### Objetivo da tarefa
No texto sobre Salman Rushdie, o que acontece com o avião da Air India no começo de "Os Versos Satânicos"?

### Texto extraído

Rushdie diz que sonho e vigília podem conviver na literatura, afirma que aprendeu a se aproximar do leitor, mas lamenta ter se tornado uma figura pública


A vida é algo complexo, não é preciso segmentá-la em suas partes constituintes

Horst Tappe/Reprodução
O escritor Salman Rushdie na sala de sua casa em 1988, ano de lançamento de "Os Versos Satânicos"

EDUARDO LAGO

Madrugada de inverno de um ano não determinado, alguns minutos antes do amanhecer. Um avião da Air India sequestrado por um grupo terrorista islâmico explode em pleno voo sobre o canal da Mancha.
Enquanto caem sobre uma praia da costa inglesa, dois passageiros que sobreviveram milagrosamente ao atentado comentam despreocupadamente a situação insólita em que se encontram. Assim começa "Os Versos Satânicos", um dos romances mais polêmicos de todos os tempos.
O nome de seu autor, Salman Rushdie, ganhou notoriedade sem precedentes entre milhões de pessoas do Oriente e do Ocidente que jamais chegariam a abrir o livro.
A razão? Em certos trechos do livro, há alusões a uma religião que se assemelha ao islã e cujo livro sagrado é retocado por sua própria conta por um escriba imaginário que atende pelo nome de Salman.
O que aconteceu depois da publicação do romance é conhecido de sobra: alguns líderes religiosos muçulmanos interpretaram literalmente o estratagema literário de Rushdie, julgando que sua obra era uma blasfêmia contra o islã.
Em 1989, o governo iraniano, presidido então pelo aiatolá Khomeini, promulgou uma fatwa (decreto religioso) contra o autor, oferecendo uma recompensa polpuda a quem executasse a sentença de morte.
O livro foi proibido em muitos países e queimado em vários atos de repúdio público, desencadeando violentos distúrbios e manifestações que custaram a vida a várias pessoas em três continentes.
Seguiram-se anos de dificuldade extrema para o autor, que se viu obrigado a viver em reclusão rigorosa, mudando constantemente de domicílio e rodeado noite e dia por uma escolta de policiais secretos.

### Trechos dos registros
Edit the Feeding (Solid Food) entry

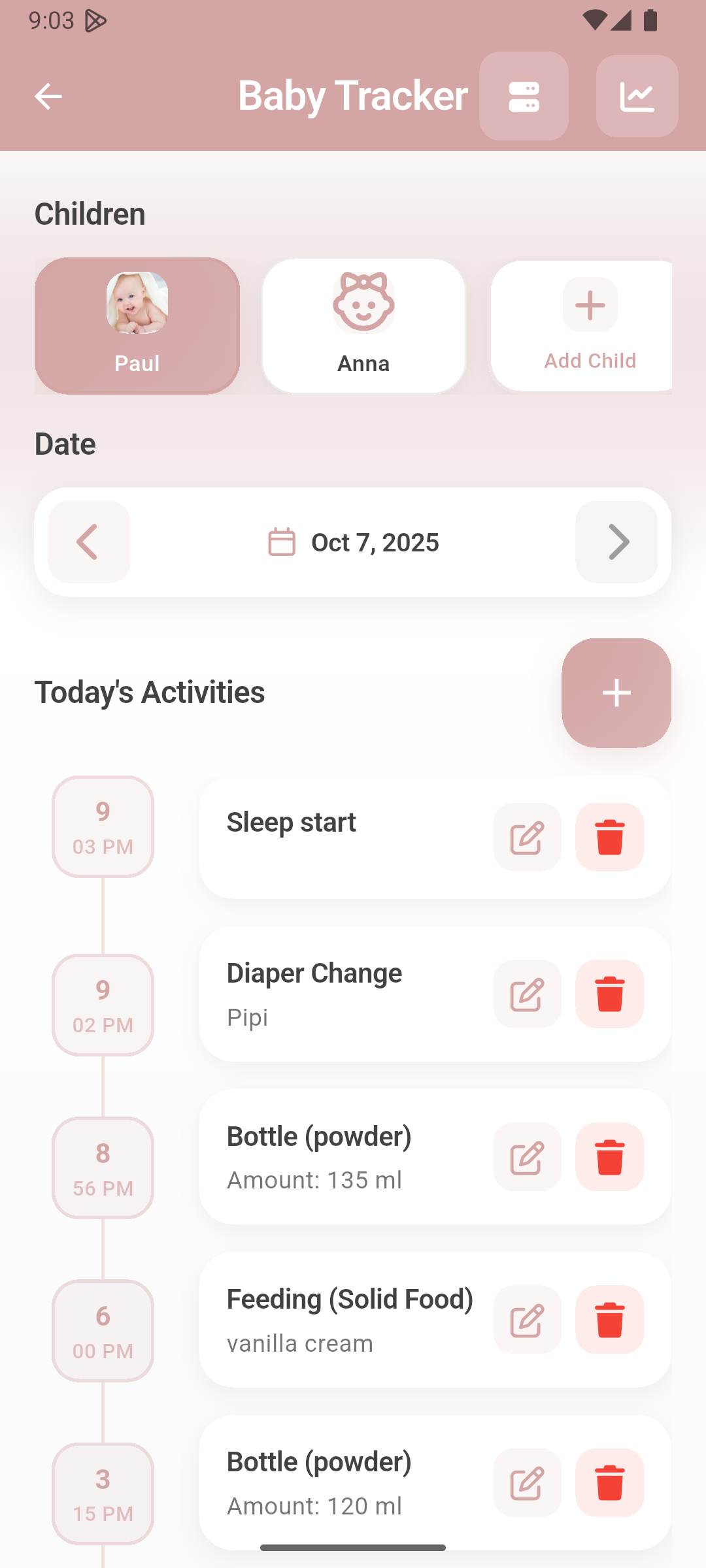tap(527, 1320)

...

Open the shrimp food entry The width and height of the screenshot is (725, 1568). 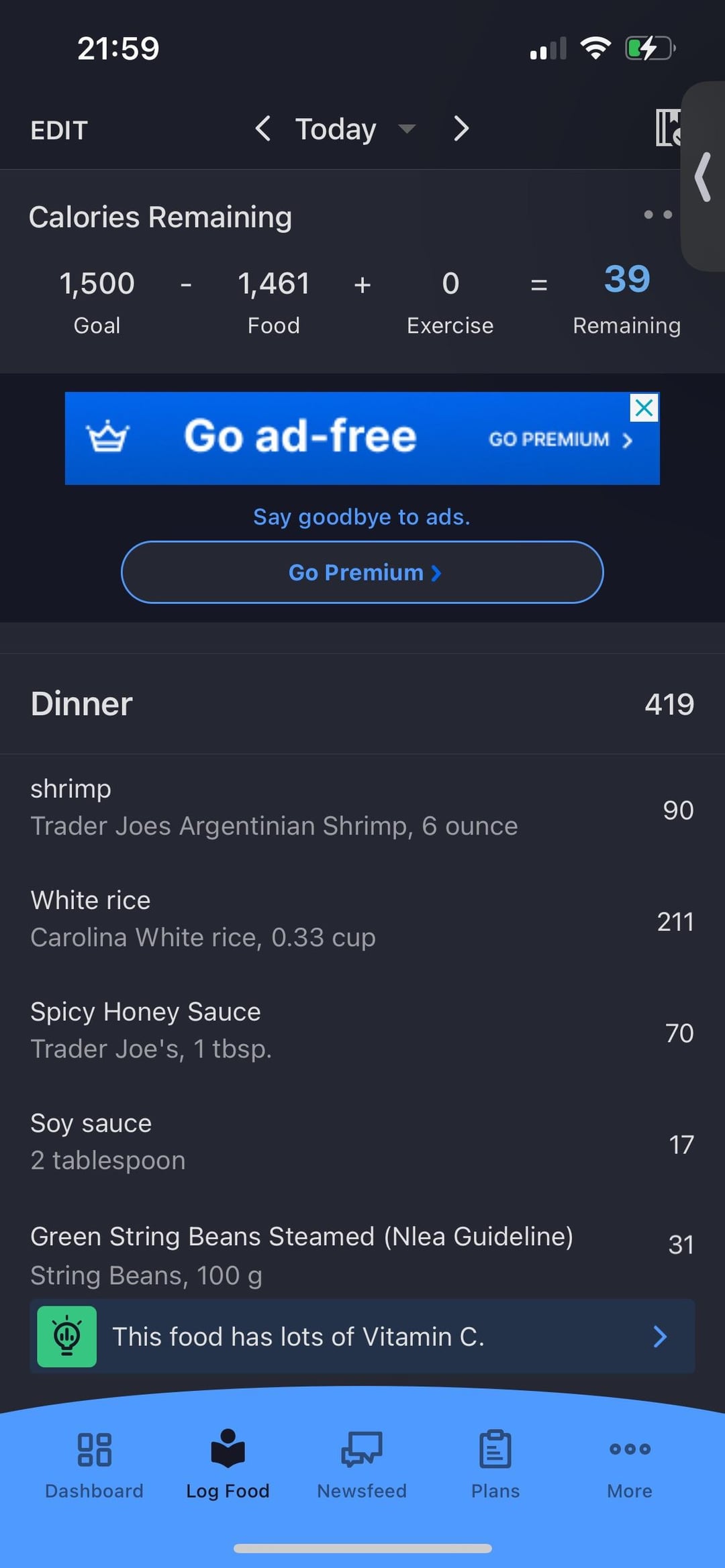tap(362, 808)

...

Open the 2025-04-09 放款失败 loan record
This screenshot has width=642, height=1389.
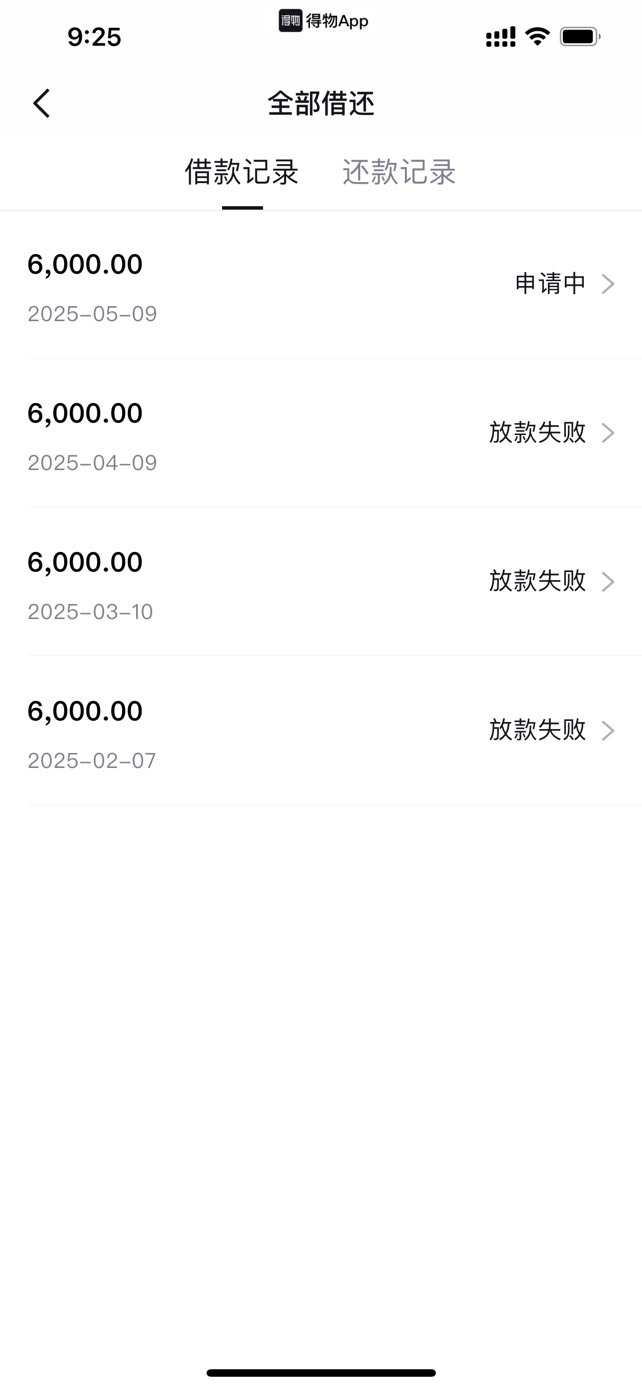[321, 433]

### Resposta da tarefa
Ele explode em pleno voo sobre o canal da Mancha.